D’ailleurs, la majeure partie des textes porte sur sa famille, comme celui où il parle de sa grand-mère qui est venue habiter chez lui après un accident, toujours habillée de noir, « l’équivalent humain d’un orage ». Tout est bon pour l’écrivain pour trousser un texte, que ce soit sur sa première coloscopie, sa visite chez un dentiste, la perte de son passeport, la mort de sa première tortue de mer qu’il nourrissait avec de la viande, l’achat d’un hibou empaillé pour son compagnon, le commentaire sur les Britanniques qui transforment en dépotoirs leurs campagnes ou sur les habitudes des Chinois de cracher ou de faire leurs besoins n’importe où.
Sedaris nous fait penser à un excellent compagnon de voyage qui attire toujours l’attention avec des histoires qui sautent d’un sujet à l’autre et qui semblent improvisées sur le moment. C’est toujours amusant et délicieux.
Janet Flanner assiste quant à elle à la naissance de ce même New Yorker dont elle sera la correspondante à Paris pendant près de cinquante ans. Elle est née en 1892 et est décédée en 1978. Une longue vie que raconte avec vivacité et clarté Michèle Fitoussi (qui travaille à Elle) dans Janet.
C’est celle d’une femme lesbienne, séductrice (elle a eu, pour ainsi dire, trois amantes), féministe et, surtout, une brillante journaliste au style mordant. Elle invente le journalisme littéraire qui fait encore les beaux jours des revues comme le New Yorker qui a accueilli les plus belles plumes américaines, comme celles de Truman Capote et de Tom Wolfe. Pourtant, ce n’est pas journaliste qu’elle voulait devenir, mais écrivaine (elle ne publiera qu’un seul roman). Elle a ouvert la voie à un journalisme à la fois personnel et inventif. Une pionnière quoi.
Le Janet de Fitoussi est un roman sur une femme timide, qui restera toujours discrète sur son amour des femmes. Jamais elle ne le déclare publiquement, même à sa mère, qui était fort cultivée, alors que tout le monde autour le devine. Même ses lettres sont discrètes là-dessus. Mariée puis divorcée, elle a une vie bien remplie, accompagnée par Solita, qui restera toujours ou presque avec elle, et qui ne manifestera aucune jalousie quand Janet tombera amoureuse d’autres femmes, dont Natalia, au tempérament fougueux, et Noël, qui a montré des sympathies pour le nazisme.

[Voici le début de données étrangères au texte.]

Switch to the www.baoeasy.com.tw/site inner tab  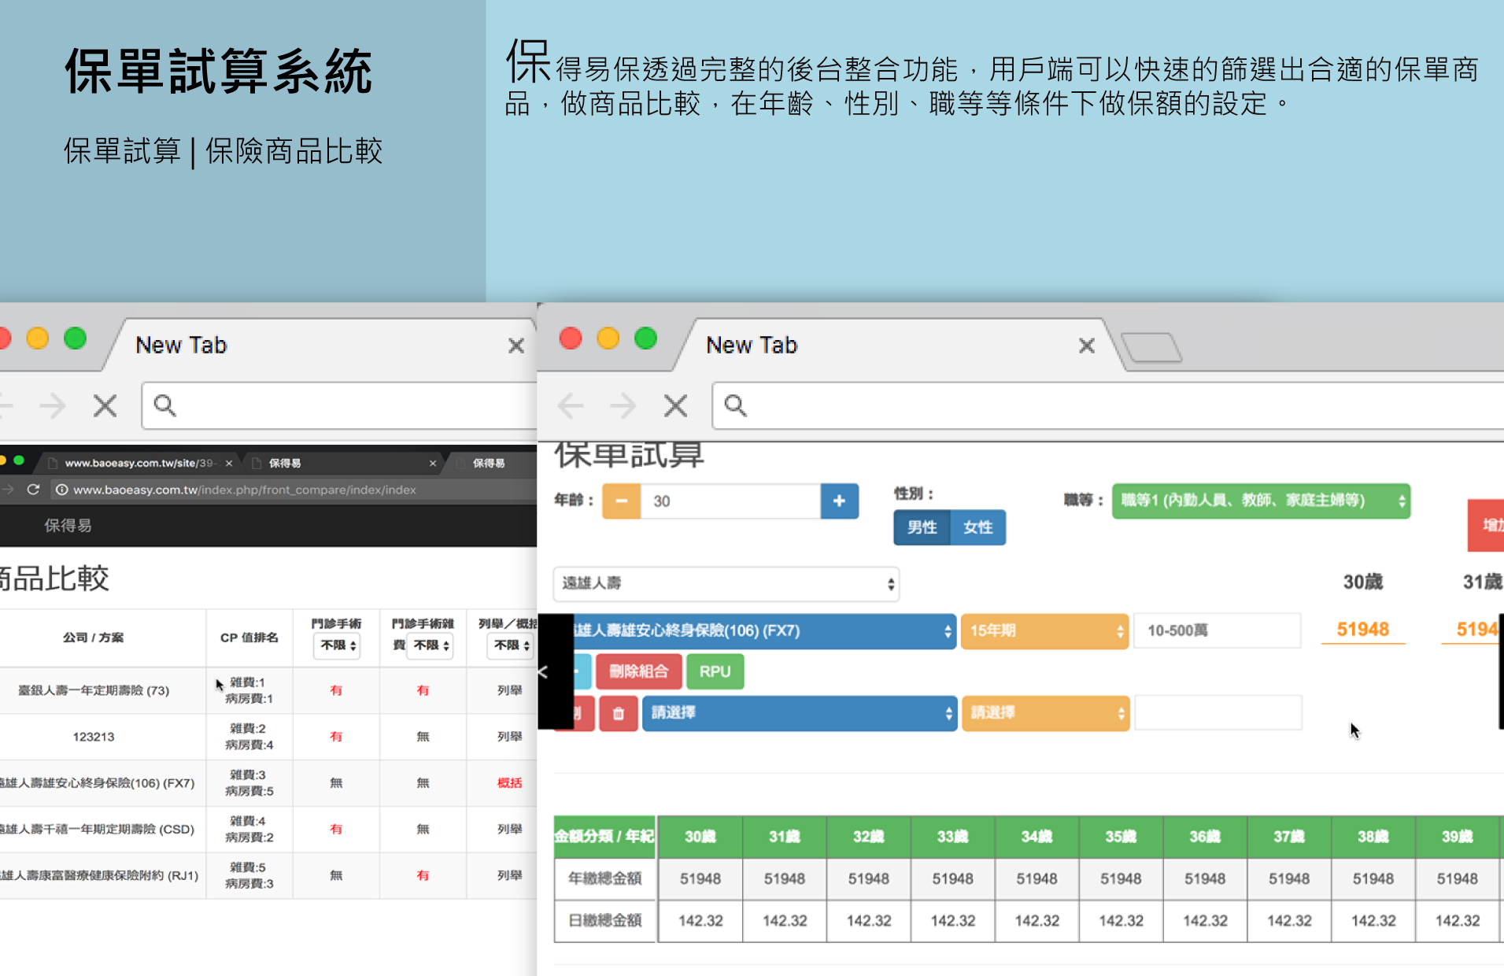pos(139,463)
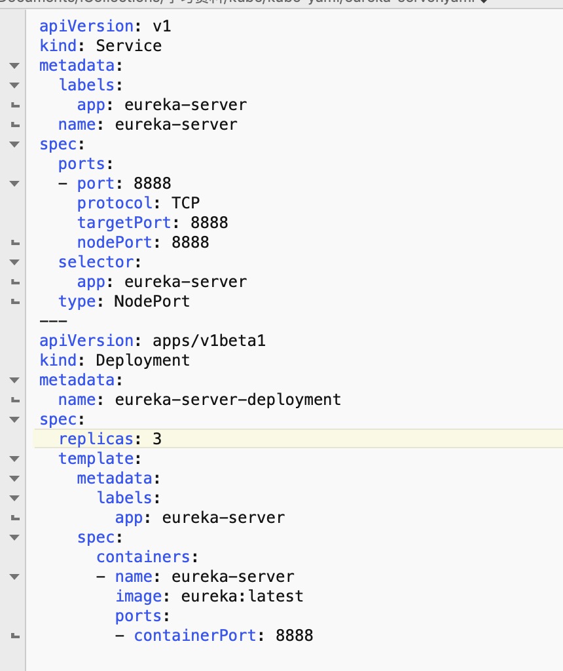
Task: Collapse the '- port: 8888' list item
Action: [x=14, y=183]
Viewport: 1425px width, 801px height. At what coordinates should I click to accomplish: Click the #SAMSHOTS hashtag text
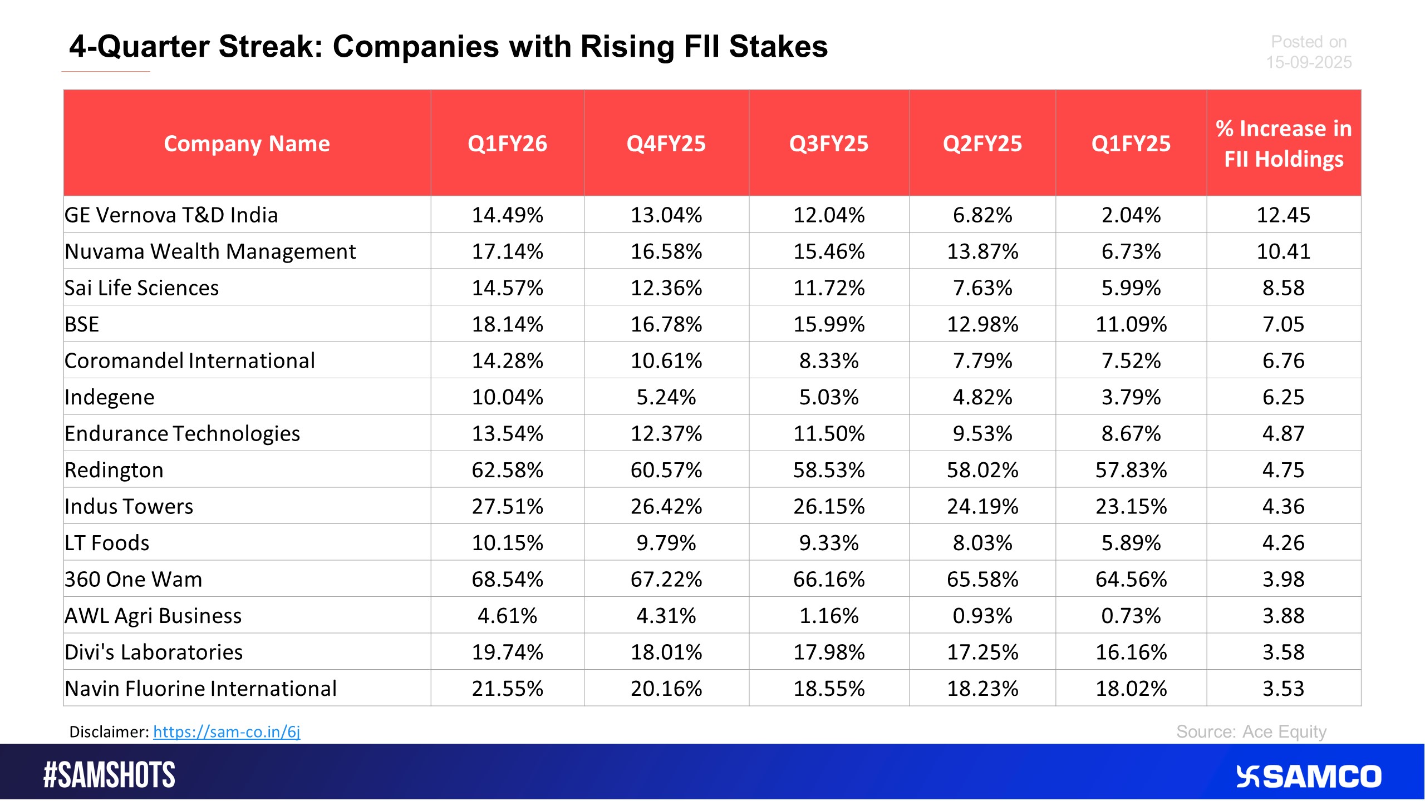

Elle devient amie avec des femmes célèbres, lesbiennes elles aussi, comme Natalie Clifford Barney, Gertrude Stein et Alice B. Toklas. Elle connaît tout ce qui a un nom à Paris et les lieux préférés des artistes comme Les Deux Magots où elle retrouve souvent Ernest Hemingway. Par Fitoussi interposée, Janet Flanner nous raconte une époque qui a été à la fois folle et terrible, un entre-deux-guerres insouciant qui a vu la montée du nazisme. Entre les verres d’alcool, le travail ardu d’écrire (la page blanche est sa hantise) et les voyages à la campagne ou dans d’autres pays, ce n’est qu’une fois rentrée à New York dans les années 1950 que son travail, sensible et riche, est reconnu.
Janet Flanner est une vraie héroïne qui, parce qu’elle a toujours caché son amour des femmes, n’est jamais devenue une légende dans le monde homosexuel. C’est dommage.
Le hibou dans tous ses états / David Sedaris, traduit de l’anglais (États-Unis) par Thierry Beauchamp. Paris: Éditions de l’Olivier, 2018. 254p.
Janet / Michèle Fitoussi. Paris, JCLattès, 2018. 430p.